There is the question of what to do about patients who have high uric acid levels but no clinical signs of gout, said Dr. Baraf. Medical management of asymptomatic hyperuricemia is not currently recommended, at least not with drugs to lower the uric acid, he said.

"Patients who have asymptomatic hyperuricemia typically have some of these comorbidities, so those things can be treated more aggressively. If one controls hypertension better, one decreases the risk of subsequent heart disease, and subsequent renal disease. So this plays more into prevention, not of hyperuricemia, but of those comorbidities, and tighter control of those comorbidities is essential for outcomes of cardiovascular disease and for diabetes," said Dr. Baraf.

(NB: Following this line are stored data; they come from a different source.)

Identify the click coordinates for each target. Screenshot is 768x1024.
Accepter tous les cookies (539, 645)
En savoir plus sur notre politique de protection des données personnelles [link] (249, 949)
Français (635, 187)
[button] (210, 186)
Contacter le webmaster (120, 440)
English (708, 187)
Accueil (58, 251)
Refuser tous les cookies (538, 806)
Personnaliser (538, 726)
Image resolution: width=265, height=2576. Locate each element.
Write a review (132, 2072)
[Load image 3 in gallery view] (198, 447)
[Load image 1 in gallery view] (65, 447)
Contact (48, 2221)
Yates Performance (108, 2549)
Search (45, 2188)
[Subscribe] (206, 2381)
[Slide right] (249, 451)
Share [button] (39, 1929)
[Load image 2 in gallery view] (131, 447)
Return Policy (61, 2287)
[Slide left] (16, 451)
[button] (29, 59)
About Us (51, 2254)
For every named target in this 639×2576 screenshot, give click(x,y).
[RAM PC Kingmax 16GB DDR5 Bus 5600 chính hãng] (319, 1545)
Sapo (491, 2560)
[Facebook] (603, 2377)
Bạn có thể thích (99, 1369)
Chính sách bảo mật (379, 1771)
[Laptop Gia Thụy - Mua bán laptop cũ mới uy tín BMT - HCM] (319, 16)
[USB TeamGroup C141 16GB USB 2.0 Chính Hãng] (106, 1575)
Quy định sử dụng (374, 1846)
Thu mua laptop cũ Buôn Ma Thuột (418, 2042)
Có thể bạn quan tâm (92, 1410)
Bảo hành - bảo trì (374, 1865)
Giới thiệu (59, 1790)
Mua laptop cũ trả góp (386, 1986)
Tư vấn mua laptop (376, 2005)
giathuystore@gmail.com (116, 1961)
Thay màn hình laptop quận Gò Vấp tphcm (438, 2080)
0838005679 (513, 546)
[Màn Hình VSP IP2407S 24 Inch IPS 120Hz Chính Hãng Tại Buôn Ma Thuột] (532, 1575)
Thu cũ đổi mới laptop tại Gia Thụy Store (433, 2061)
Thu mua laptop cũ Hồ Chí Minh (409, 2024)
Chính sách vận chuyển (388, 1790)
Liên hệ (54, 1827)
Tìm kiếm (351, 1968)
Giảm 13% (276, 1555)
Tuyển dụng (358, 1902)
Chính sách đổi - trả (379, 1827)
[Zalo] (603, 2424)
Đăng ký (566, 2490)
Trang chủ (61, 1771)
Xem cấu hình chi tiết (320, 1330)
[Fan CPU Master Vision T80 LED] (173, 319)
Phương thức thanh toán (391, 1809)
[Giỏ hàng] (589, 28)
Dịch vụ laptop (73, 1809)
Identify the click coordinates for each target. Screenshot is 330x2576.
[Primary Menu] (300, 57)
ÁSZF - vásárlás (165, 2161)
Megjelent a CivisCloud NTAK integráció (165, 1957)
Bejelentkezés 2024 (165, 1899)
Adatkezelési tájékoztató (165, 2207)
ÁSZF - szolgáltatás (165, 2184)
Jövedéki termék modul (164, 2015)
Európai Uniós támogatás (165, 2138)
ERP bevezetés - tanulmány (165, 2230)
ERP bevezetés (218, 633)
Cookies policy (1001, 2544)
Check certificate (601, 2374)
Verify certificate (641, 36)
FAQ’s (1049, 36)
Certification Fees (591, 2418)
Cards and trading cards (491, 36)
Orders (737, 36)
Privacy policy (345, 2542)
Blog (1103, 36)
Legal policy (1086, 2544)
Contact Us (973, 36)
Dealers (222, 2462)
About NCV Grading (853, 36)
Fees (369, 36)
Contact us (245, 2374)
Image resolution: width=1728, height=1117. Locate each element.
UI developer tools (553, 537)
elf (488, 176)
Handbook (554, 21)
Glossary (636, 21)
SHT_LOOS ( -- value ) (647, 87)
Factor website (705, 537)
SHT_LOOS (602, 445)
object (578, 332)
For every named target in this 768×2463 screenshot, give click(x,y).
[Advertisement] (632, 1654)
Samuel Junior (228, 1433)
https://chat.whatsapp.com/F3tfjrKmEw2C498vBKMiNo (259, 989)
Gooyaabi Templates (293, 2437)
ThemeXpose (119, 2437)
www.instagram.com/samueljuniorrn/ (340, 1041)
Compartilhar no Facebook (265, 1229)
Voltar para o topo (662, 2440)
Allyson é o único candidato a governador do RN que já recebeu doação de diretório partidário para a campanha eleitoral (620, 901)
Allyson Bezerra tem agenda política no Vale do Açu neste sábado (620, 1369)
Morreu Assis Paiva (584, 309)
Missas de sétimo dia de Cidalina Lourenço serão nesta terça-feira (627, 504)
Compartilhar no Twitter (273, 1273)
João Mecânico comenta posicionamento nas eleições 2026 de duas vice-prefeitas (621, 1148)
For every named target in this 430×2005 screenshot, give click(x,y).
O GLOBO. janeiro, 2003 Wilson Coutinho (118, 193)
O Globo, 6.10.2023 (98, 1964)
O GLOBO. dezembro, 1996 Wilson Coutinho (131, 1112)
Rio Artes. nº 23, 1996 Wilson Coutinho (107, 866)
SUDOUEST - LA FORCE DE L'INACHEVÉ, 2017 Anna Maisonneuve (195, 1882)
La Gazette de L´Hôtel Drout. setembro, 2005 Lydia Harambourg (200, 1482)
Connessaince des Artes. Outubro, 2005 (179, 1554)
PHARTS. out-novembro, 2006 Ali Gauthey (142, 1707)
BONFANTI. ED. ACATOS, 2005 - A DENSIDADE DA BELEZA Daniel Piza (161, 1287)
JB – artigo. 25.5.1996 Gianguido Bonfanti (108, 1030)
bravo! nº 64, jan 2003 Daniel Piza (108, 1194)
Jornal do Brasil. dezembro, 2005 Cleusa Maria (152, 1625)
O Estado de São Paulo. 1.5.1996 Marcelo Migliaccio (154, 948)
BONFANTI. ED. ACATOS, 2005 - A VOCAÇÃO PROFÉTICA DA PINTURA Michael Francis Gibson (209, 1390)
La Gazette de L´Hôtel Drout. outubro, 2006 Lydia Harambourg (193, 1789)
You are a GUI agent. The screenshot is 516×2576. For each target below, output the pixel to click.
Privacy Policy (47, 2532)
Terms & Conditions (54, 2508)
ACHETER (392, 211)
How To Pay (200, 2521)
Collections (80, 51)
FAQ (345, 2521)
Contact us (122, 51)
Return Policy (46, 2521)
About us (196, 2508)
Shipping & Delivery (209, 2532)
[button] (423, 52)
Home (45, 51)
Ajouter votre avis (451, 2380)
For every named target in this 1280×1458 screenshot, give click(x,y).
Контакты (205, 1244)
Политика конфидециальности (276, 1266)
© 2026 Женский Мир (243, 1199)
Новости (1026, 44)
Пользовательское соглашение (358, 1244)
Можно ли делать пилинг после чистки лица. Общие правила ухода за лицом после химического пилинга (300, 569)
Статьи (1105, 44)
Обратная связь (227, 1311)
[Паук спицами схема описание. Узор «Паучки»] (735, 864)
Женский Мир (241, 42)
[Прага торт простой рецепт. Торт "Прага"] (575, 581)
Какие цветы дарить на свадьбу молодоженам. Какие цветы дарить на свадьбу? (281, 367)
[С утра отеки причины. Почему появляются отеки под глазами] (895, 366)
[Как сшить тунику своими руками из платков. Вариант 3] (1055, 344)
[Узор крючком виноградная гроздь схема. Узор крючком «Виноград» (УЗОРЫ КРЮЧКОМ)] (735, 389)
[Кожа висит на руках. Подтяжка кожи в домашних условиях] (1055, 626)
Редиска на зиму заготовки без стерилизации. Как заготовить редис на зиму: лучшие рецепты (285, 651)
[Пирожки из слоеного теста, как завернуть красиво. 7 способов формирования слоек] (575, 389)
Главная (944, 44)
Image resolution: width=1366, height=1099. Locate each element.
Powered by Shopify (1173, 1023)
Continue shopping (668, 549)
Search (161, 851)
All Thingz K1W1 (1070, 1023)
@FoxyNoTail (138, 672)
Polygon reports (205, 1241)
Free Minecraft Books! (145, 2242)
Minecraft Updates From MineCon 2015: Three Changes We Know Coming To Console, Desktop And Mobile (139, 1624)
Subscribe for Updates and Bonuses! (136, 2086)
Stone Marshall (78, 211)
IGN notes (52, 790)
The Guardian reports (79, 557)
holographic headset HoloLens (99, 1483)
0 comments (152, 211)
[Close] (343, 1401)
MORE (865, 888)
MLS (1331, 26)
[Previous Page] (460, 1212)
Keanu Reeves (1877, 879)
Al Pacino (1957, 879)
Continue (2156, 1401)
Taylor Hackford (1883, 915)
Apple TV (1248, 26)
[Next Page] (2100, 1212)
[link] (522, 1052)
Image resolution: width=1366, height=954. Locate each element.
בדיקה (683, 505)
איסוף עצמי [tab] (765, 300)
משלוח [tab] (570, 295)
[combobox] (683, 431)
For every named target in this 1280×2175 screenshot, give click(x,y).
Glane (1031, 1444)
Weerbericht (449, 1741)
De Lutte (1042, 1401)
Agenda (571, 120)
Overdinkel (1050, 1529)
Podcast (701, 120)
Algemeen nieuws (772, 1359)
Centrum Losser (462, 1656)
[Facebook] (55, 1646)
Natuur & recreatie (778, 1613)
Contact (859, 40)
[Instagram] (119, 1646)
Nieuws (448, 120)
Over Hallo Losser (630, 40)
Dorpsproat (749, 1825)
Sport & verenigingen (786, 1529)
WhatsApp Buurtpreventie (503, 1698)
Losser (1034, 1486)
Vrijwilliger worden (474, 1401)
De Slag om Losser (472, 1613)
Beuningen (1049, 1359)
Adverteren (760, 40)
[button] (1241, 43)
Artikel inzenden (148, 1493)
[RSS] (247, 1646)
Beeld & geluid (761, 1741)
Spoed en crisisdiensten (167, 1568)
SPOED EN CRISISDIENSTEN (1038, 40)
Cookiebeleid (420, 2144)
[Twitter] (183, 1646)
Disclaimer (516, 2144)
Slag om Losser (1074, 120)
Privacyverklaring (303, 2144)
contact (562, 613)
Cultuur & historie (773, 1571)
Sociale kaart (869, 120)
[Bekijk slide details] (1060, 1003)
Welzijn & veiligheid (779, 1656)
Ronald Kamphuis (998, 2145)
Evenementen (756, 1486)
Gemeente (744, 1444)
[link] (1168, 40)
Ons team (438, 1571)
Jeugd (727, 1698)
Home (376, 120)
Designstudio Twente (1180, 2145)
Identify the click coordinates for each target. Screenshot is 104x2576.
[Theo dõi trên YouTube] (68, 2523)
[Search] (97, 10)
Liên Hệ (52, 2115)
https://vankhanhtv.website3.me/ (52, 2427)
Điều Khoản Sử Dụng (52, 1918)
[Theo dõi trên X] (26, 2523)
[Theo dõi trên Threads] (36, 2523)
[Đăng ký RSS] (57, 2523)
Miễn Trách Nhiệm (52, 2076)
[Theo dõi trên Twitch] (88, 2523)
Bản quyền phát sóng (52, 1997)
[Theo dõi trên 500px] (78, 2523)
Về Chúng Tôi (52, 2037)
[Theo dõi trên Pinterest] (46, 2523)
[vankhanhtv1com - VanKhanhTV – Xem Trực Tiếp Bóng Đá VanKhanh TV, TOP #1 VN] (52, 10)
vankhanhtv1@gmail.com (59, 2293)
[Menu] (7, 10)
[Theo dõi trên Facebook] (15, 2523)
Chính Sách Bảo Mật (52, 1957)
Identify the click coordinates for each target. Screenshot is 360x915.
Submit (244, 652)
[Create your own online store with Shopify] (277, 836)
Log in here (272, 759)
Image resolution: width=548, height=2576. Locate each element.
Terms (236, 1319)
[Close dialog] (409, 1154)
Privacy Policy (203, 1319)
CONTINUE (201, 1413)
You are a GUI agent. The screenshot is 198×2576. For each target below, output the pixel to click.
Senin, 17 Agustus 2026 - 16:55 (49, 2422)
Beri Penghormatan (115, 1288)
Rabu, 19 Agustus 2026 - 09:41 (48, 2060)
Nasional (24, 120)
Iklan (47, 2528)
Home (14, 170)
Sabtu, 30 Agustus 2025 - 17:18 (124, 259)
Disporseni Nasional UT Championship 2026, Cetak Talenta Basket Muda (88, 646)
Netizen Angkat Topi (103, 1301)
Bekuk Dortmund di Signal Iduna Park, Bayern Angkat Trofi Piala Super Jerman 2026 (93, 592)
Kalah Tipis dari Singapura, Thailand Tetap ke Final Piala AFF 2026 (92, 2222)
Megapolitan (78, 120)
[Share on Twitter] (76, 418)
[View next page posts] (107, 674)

"But in the absence of gout, we're not recommending that the hyperuricemia itself be treated," Dr. Baraf said.

The study was supported by Takeda Pharmaceuticals International Inc. One author is an employee of Takeda Pharmaceuticals International Inc; another author has received research funding for other projects from Takeda Pharmaceuticals and has served on advisory boards for Takeda Pharmaceuticals, URL Pharma, and Savient Pharmaceuticals. Dr. Baraf has done speaking for Takeda, speaking and consulting for Savient, and consulting for Ardea, as well as clinical trials for all 3 of those companies.